Alicia Ault

May 20, 2016

WASHINGTON, DC — A reluctance to offer women trials of labor or vaginal birth after cesarean delivery is likely related to concerns about malpractice, and one obstetrician is calling for a national injury compensation fund that ostensibly would remove the threat of litigation from the equation.

No-fault alternatives for settling injury claims have been established in other areas for this reason, said James Palmer, MD, assistant professor of obstetrics and gynecology at Morsani College of Medicine at the University of South Florida in Tampa.

The federal government's National Vaccine Injury Compensation Program provides compensation to people injured by vaccines, and Florida's Neonatal Injury Compensation Association provides benefits to children who have sustained brain or spinal cord injury caused by oxygen deprivation or mechanical injury during labor, delivery, or the immediate postdelivery period.

"It does seem like an interesting idea," said Rita Driggers, MD, assistant professor of gynecology and obstetrics at the Johns Hopkins University School of Medicine in Baltimore.

"Anything that could decrease malpractice and make people more likely to attempt labor or vaginal birth after cesarean" would be welcomed, she told Medscape Medical News. And she pointed out that those strategies could help reduce overall rates of cesarean delivery.

"The only thing that has had measurable impact on decreasing total cesarean delivery rates has been the use of trial of labor after cesarean and vaginal birth after cesarean," Dr Palmer said during his presentation here at the American Congress of Obstetricians and Gynecologists (ACOG) 2016 Annual Clinical Meeting.

Both strategies were recommended in 1980 as reasonable options after previous cesarean delivery by a National Institutes of Health consensus development panel, when the rate of vaginal birth after cesarean delivery was around 3%. By the mid-1990s, that rate had risen to 28.3%.

But rates have not really budged since, said Dr Driggers, who is a member of the ACOG Committee on Scientific Program. "Part of it is the litigious environment now; it really makes people afraid," she said.

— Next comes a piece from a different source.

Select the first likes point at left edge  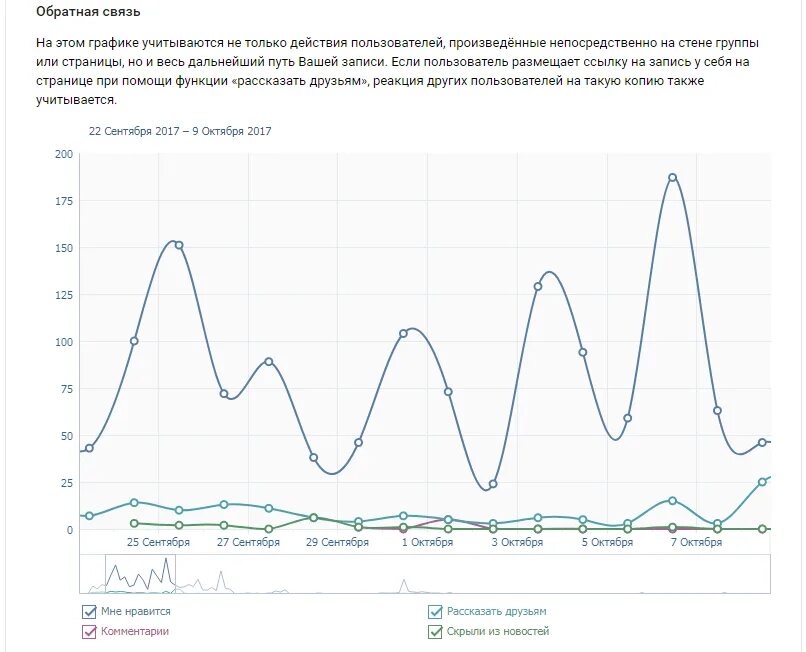pos(89,448)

A survey of ACOG fellows conducted in Florida in 2014 by Dr Palmer confirmed the litigation fear. Of the 204 respondents, 58% offered trial of labor or vaginal birth after cesarean delivery to their patients. Of the 42% of respondents who did not offer it, the overwhelming concern, related to malpractice, was cited by 42%. Other reasons given were personal experience and the fact that the practice did not allow it.

Sixty-five percent of those who did not offer either of the strategies took home calls, which might have contributed to a lack of interest in or motivation for laboring with a patient for extended periods, Dr Palmer explained.

Some obstetricians and gynecologists might not have the time or ability to leave a practice for an in-house labor, Dr Driggers pointed out, but financial incentives or the laborist model could help increase interest. "You can continue to see patients in the clinic, so you aren't losing revenue by doing that," she said.

Florida Fund as a Model

The compensation fund in Florida was created as a way to keep obstetricians and gynecologists frustrated by the rising cost of malpractice insurance from leaving the state en masse, Dr Palmer told Medscape Medical News. The Virginia Birth-Related Neurological Injury Compensation Program is a similar program.

Obstetricians and gynecologists in Florida who elect to participate in the fund are required to contribute $5000 per year. Those who opt out still contribute through a $100 fee that accompanies licensure.

"If you participate, then all your patients participate," Dr Palmer explained. However, if a patient wants to opt out, the practice is obligated to help her find another clinician within a reasonable amount of time. Dr Palmer said he has had two patients receive compensation from the fund.

The program is helpful, but he said he and his colleagues are confident in their decision to provide vaginal birth and trial of labor after cesarean delivery, regardless. They have access to in-house anesthesia and clinicians at the University of South Florida, which allows them to shift to cesarean delivery if necessary. And they use the vaginal birth after cesarean calculator to determine good candidates and counsel patients (Obstet Gynecol. 2007;109:806-812).

"The risk of maternal death is higher with elective repeat cesarean delivery," he reported. And, for the right candidate, both strategies are safe for the baby.

But, he added, they also offer the strategies because "we feel it's important to allow women the choice."

Dr Palmer and Dr Driggers have disclosed no relevant financial relationships.

American Congress of Obstetricians and Gynecologists (ACOG) 2016 Annual Clinical Meeting: Presented May 14, 2016.